Trecho do texto

::::::::

Fiz a prova com gosto, prova comprida, 5 questões discursivas, questões objetivas complexas, mas saí de alma lavada! Há resistência por todo lugar. Deu vontade de colocar uma cartinha pessoal de agradecimento no caderno de resposta às questões.
À noite, acompanhei uma matéria que passou no programa Fantástico, da rede Globo, falando sobre as pressões que os servidores do INEP sofreram para modificar as questões do ENEM. Pelo que entendi, foram feitas várias versões da prova, já que os funcionários do INEP, às custas de um dano psicológico considerável, conseguiram resistir, com poucas capitulações.

::::::::

Material de origem
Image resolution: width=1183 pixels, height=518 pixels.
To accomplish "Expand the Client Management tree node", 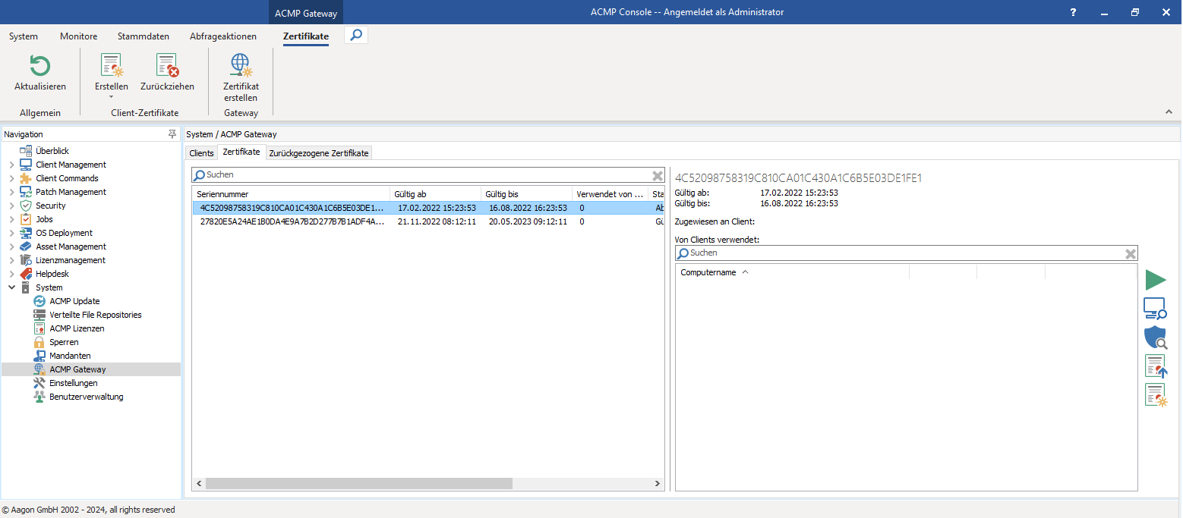I will click(x=11, y=165).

::::::::

O que se pede
[a] Por favor, transcreva sem alterações a parte do texto sobre a prova do ENEM que começa nas palavras com "Fiz a prova" e termina em "resposta às questões.".
[b] Dê sequência ao texto sobre a prova do ENEM, escrevendo a parte seguinte a partir da última frase apresentada.

As respostas
[a]
Fiz a prova com gosto, prova comprida, 5 questões discursivas, questões objetivas complexas, mas saí de alma lavada! Há resistência por todo lugar. Deu vontade de colocar uma cartinha pessoal de agradecimento no caderno de resposta às questões.

[b]
Não quero ser leviana na suposição, mas não pude deixar de pensar que enquanto esse governo exercia uma pressão sem precedentes contra professores e profissionais de excelência, conforme relatos trazidos pela reportagem, uma outra equipe preparava, com muita responsabilidade histórica e social, uma prova que era uma verdadeira lição de cidadania. Fui dormir feliz, feliz. E me lembrei do “nome completo” do INEP, que é Instituto Nacional de Estudos e Pesquisas Educacionais Anísio Teixeira. O homenageado, que consta do nome do instituto, um reformulador do sistema educacional que defendeu a capacidade de análise e julgamento em detrimento da técnica de “decoreba”, foi muito honrado. Que o diga Paulo Freire, também citado em uma das questões do exame.
Espero, meio cética, que esses servidores do INEP não sofram perseguições em razão dessa prova. Mas a eles quero dizer que a resistência dentro das estruturas é a nossa esperança. Muito obrigada!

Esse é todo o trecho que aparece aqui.